I understand that this is the design that the Intel compiler uses, and you are motivated to make LLVM fit that model.

Yes and yes.

And one more: "the proof is in the pudding", or so they say. Intel
Compiler (that, as you correctly noted, uses essentially the same
design) is the metaphorical "pudding" that proves viability and good
performance potential of the approach we proposed.

I also understand that late procedurization has been a continuous source of subtle correctness bugs that are still being found even though the product is mature.

Hmmm... One has to analyze Intel Compiler bugs statistics to make this
assertion, but this is certainly not being impression.

Yours,
Andrey

David,

Actually, it is perfectly possible to have a program with OpenMP
directives that is NOT valid when those directives are ignored. In
other words, it's possible to write a legal OMP program that relies on
parallelism to function correctly. In practice this doesn't happen in
production codes but it's wrong to say the compiler can just ignore
directives with no problems whatsoever.

You might be right. But this is as good as one can do compiling an
OpenMP program for a target with no OpenMP support.

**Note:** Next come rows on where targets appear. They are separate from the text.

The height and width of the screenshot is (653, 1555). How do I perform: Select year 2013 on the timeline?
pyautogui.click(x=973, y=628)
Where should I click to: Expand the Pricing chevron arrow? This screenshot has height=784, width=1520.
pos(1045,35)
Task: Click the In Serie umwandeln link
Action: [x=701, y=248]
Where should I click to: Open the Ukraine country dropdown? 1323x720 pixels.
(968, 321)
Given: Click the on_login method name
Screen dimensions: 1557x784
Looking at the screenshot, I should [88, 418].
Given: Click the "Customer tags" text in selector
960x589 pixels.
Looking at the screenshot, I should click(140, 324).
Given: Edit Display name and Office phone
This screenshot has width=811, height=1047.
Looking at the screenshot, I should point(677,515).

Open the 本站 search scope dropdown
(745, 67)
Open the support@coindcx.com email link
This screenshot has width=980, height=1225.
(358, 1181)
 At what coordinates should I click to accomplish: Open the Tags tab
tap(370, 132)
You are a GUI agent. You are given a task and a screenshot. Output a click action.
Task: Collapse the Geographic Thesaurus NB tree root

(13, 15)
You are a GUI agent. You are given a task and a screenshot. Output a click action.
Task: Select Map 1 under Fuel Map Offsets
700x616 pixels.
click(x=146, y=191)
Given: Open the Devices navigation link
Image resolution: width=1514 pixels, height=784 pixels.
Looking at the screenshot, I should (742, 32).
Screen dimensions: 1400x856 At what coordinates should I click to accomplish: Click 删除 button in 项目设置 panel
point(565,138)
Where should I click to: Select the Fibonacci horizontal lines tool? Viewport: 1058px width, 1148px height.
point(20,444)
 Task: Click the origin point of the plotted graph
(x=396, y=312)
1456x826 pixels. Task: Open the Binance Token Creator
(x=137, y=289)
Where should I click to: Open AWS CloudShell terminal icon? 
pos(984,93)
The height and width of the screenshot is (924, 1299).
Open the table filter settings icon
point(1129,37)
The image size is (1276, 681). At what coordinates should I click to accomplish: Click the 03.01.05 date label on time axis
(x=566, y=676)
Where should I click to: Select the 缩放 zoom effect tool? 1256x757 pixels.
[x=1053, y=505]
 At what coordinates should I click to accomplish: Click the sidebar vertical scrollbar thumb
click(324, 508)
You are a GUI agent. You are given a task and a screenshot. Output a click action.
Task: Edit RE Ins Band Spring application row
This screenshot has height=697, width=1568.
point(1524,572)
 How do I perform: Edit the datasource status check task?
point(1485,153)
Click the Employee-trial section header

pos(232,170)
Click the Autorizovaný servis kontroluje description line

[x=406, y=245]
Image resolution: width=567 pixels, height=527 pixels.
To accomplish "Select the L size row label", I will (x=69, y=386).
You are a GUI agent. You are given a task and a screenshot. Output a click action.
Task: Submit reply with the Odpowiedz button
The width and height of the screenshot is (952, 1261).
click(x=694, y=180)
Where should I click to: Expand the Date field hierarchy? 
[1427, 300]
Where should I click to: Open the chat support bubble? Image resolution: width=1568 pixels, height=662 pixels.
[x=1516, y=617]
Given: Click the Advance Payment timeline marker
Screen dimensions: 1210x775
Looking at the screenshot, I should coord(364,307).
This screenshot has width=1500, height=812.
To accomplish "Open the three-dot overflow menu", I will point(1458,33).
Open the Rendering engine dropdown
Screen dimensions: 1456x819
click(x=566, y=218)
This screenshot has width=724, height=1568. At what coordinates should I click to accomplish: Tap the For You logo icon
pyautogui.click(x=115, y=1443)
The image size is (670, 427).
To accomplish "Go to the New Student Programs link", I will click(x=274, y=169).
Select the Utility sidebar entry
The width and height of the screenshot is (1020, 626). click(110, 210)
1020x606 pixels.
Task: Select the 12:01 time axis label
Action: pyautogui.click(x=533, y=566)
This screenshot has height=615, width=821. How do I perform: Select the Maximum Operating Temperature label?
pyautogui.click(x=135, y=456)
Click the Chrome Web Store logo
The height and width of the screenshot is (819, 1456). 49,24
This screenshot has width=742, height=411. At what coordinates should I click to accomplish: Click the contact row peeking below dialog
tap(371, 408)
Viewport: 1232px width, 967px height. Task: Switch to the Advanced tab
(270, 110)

What are the important optimizations?

You mean "that should be done before procedurization"?

As you understand, there is only way to know -- try it.

As been mentioned elsewhere, Intel Compiler employs essentially the
same design as we proposed. [Tian05] (use this link to access the
paper: http://citeseerx.ist.psu.edu/viewdoc/download?doi=10.1.1.97.3763&rep=rep1&type=pdf)
describes phase ordering that Intel Compiler developers found to
provide good performance while preserving correctness.

4) Make all optimizations thread-aware. Best approach in theory, no
compilers exist that go as far.

This is probably not practical. It may be fine in academia but in
production environments the resources don't exist, unfortunately.

I do agree! :slight_smile:

That's why we propose what we propose -- the design leaves all doors opened.

Yours,
Andrey